→ EXERCISE DESCRIPTION
Determine how many lines in the records below contain "badge", then state that number alone.
● ● ● ● ●
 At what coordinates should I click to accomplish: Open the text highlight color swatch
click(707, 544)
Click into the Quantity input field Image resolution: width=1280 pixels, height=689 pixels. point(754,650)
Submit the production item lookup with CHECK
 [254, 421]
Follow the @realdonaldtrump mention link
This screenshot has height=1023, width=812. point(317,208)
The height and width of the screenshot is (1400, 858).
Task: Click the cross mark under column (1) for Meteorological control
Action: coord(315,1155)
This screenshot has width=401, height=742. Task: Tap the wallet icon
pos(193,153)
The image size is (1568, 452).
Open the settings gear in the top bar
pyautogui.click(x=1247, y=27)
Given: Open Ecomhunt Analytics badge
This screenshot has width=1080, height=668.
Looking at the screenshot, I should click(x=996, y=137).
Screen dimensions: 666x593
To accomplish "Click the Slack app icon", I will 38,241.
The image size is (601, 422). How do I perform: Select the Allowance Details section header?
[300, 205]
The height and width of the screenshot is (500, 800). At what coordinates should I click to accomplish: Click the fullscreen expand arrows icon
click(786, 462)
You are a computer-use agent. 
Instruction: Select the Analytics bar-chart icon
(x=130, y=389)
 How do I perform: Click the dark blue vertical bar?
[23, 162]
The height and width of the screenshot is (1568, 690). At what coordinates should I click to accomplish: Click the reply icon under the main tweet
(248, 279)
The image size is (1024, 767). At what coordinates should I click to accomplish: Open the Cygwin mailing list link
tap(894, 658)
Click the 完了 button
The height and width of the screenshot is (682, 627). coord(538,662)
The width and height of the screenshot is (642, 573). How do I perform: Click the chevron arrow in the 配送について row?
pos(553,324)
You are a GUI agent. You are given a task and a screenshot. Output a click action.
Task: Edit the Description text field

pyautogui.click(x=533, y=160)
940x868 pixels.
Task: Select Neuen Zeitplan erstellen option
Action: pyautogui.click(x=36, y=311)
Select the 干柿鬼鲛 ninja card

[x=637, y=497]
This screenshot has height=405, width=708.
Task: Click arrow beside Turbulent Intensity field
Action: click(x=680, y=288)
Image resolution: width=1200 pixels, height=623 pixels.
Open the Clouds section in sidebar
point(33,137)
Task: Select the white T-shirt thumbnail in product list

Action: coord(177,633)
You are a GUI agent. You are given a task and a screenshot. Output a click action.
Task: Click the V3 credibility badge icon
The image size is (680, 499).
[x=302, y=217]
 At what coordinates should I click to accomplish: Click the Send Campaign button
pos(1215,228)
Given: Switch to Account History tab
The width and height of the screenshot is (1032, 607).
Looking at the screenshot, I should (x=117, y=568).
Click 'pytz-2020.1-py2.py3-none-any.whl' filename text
● ● ● ● ●
→ OUTPUT FOR THIS TASK
2